━━ EXERCISE MATERIAL
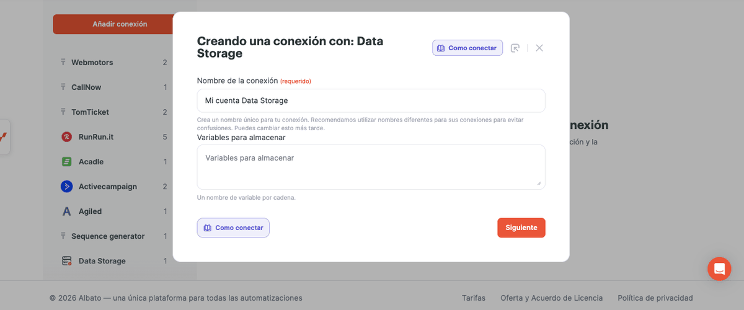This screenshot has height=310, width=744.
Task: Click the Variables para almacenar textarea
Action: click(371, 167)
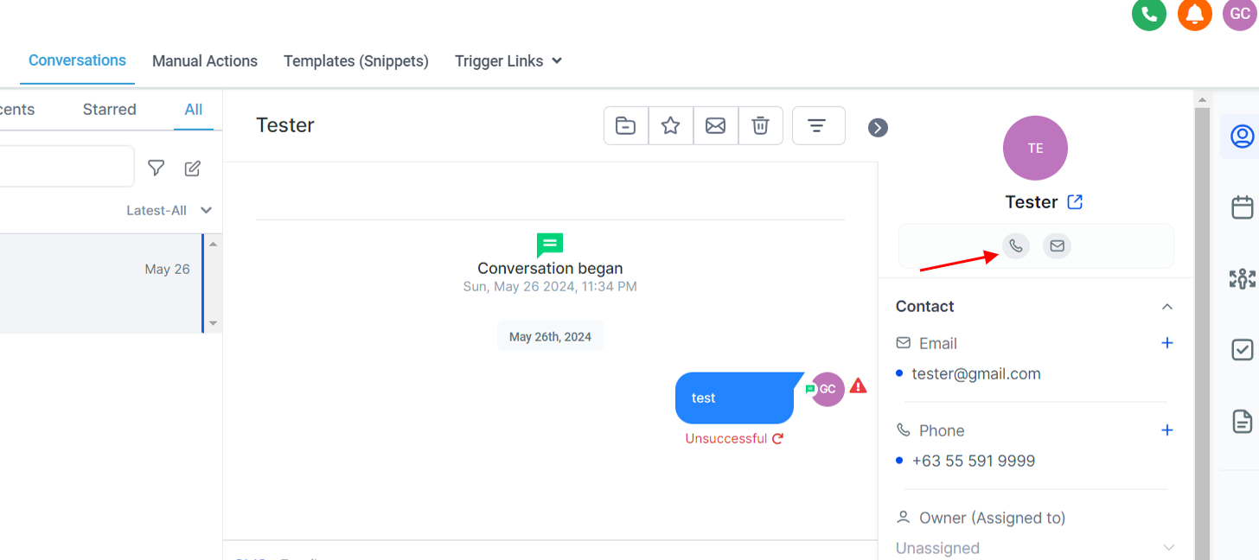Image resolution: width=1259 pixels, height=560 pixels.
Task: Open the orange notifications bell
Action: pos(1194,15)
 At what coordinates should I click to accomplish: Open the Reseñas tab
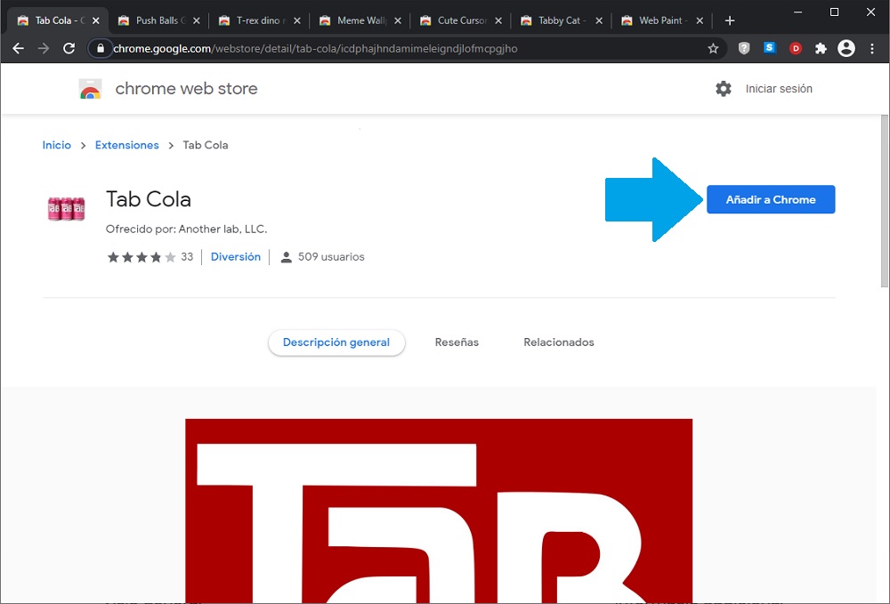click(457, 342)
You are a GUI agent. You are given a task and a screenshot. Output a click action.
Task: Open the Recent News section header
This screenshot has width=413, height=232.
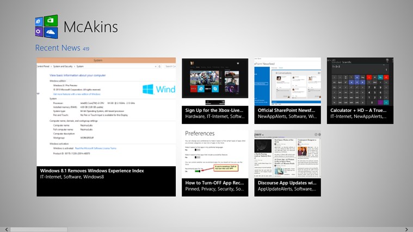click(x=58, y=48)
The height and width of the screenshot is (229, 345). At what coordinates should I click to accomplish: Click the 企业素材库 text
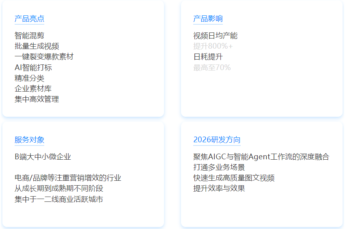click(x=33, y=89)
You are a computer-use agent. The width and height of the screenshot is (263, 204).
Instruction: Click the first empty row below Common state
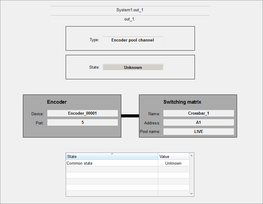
━━━━
WHAT YOU HAVE TO DO —
Return every line holding the word "agent" from the records.

RESULT FOR THIS EXERCISE —
You are a GUI agent. You are given a task and a screenshot. Output a click action.
You are a computer-use agent. The width and height of the screenshot is (263, 204).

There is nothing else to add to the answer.